Classical rank correlation measures are designed for ordinal data, but they are not ideally suited for measuring rank correlation for numerical data that are perturbed by noise. We introduced a family of robust rank correlation measures on the basis of Goodman's and Kruskal's gamma, where the classical ordering of real numbers is replaced by some fuzzy ordering with smooth transitions - thereby ensuring that the correlation measure is continuous with respect to the data. The present R package implements this rank correlation measure along with a corresponding statistical test.

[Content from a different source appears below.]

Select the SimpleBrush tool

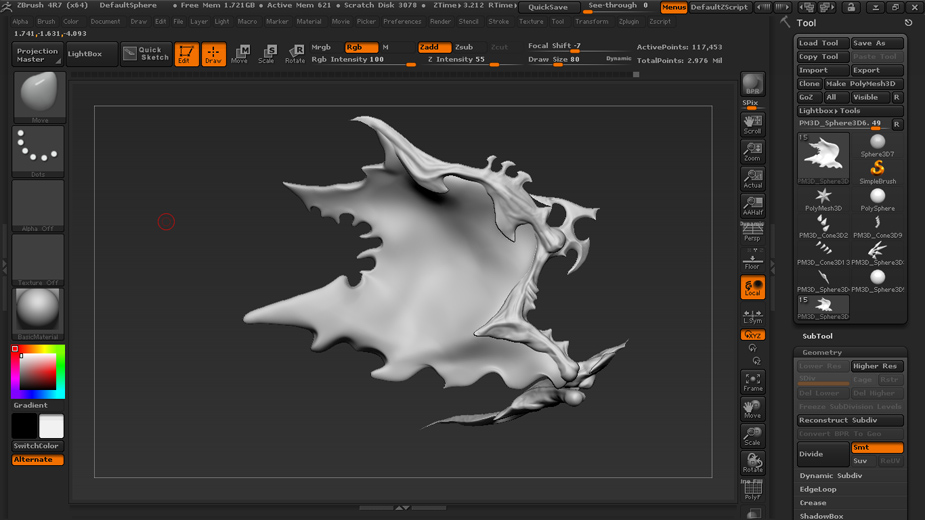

Moreover, the package also implements the Gaussian rank correlation estimator and a corresponding statistical test.
Although the package is maintained by Ulrich Bodenhofer, large parts of the package itself have been implemented by Martin Krone.
The package can be installed from CRAN. Therefore, the the simplest way to install the package is to enter
install.packages("rococo")
into your R session. If, for what reason ever, you prefer to install the package manually, follow the instructions in the user manual.

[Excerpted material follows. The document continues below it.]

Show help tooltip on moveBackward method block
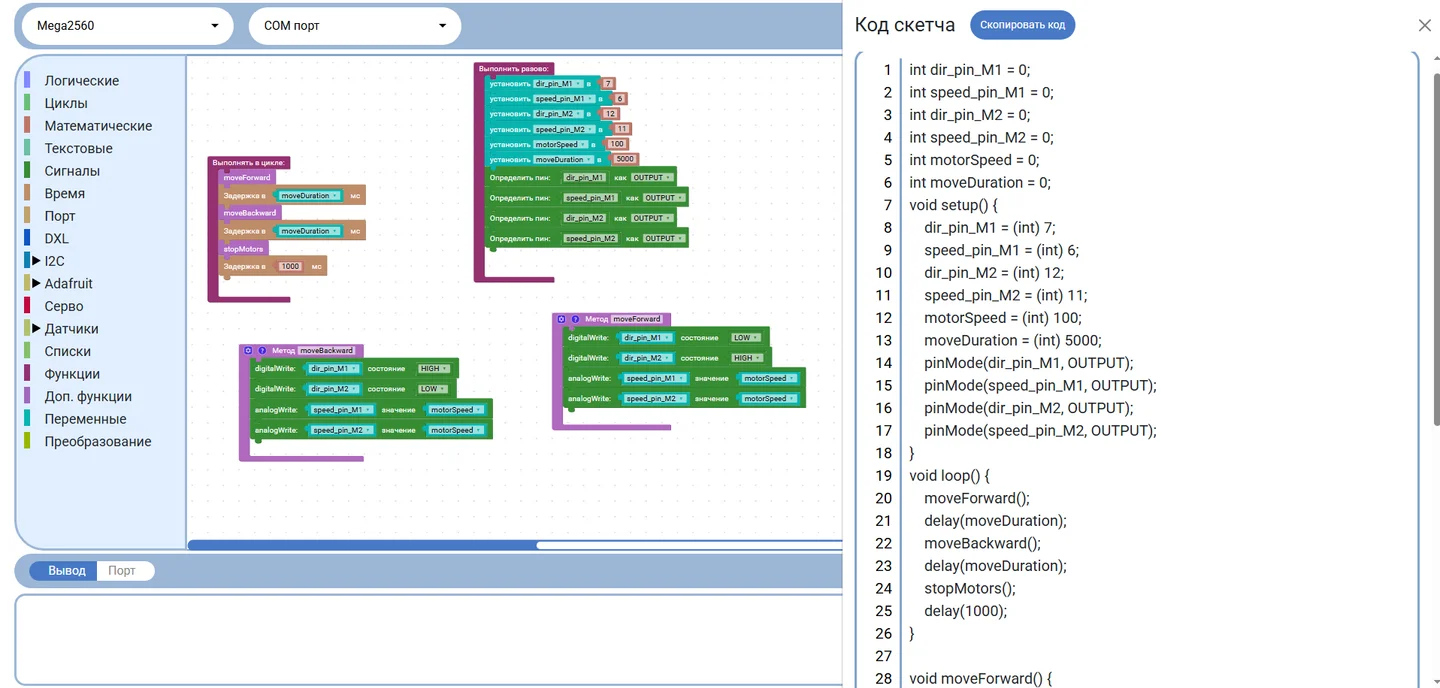point(262,351)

If you encounter any issues or if you have any question that might be of interest also for other users, before writing a private message to the package developers/maintainers, please create an issue in this repository and also consider posting to the R-help Mailing List or on StackOverflow. For other matters regarding the package, please contact the package author.
If you use this package for research that is published later, you are kindly asked to cite it as follows:
- U. Bodenhofer, M. Krone, and F. Klawonn (2013). Testing noisy numerical data for monotonic association. Inform. Sci. 245:21-37. DOI: 10.1016/j.ins.2012.11.026.
- U. Bodenhofer and F. Klawonn (2008). Robust rank correlation coefficients on the basis of fuzzy orderings: initial steps. Mathware Soft Comput. 15(1):5-20.